Description from its front page:

> Bling is a C#-based library for easily programming images, animations, > interactions, and visualizations on Microsoft's WPF/.NET. Bling is > oriented towards design technologists, i.e., designers who sometimes > program, to aid in the rapid prototyping of rich UI design ideas. > Students, artists, researchers, and hobbyists will also find Bling > useful as a tool for quickly expressing ideas or visualizations. > Bling's APIs and constructs are optimized for the fast programming of > throw away code as opposed to the careful programming of production > code.

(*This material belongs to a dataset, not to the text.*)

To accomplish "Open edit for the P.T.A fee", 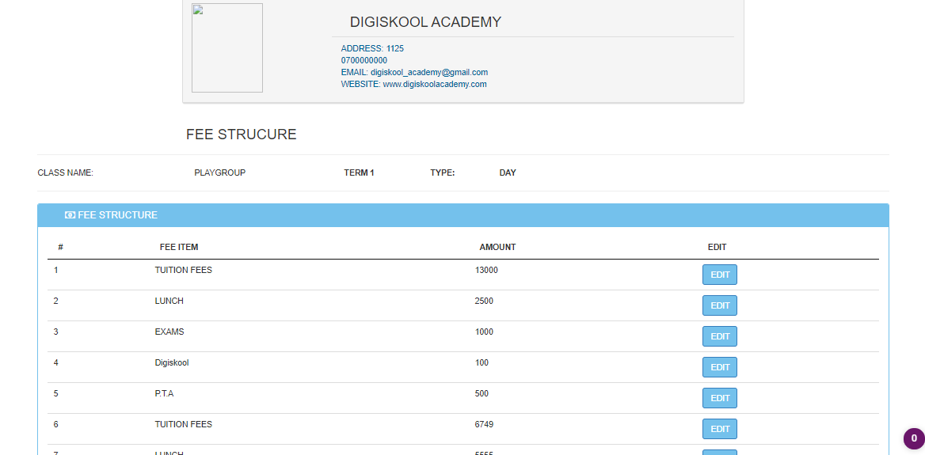I will 719,398.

Complimentary LtU-article.

I've tested this, but not worked with it for a client project. It looks awesome, has nice C# operator overloading that form the bindings between values. It uses dependency properties in WPF/SL/(WinRT) as event sources. Its 3D animations work well on reasonable hardware. I would use this if I end up on a project in need for visualizations; probably porting it to Windows 8.

ReactiveUI - link

Paul Betts, previously at MSFT, now at Github, wrote that framework. I've worked with it pretty extensively and like the model. It's more decoupled than Blink (by its nature from using Rx and its abstractions) - making it easier to unit test code using it. The github git client for Windows is written in this.

Comments

The reactive model is performant enough for most performance-demanding applications. If you are thinking of hard real-time, I'd wager that most GC-languages have problems. Rx, ReactiveUI create some amount of small object that need to be GCed, because that's how subscriptions are created/disposed and intermediate values are progressed in the reactive "monad" of callbacks. In general on .Net I prefer reactive programming over task-based programming because callbacks are static (known at compile time, no allocation) while tasks are dynamically allocated (not known, all calls need an instance, garbage created) - and lambdas compile into compiler-generated classes.

Obviously C# and F# are strictly evaluated, so time-leak isn't a problem here. Same for JS. It can be a problem with replayable or cached observables though.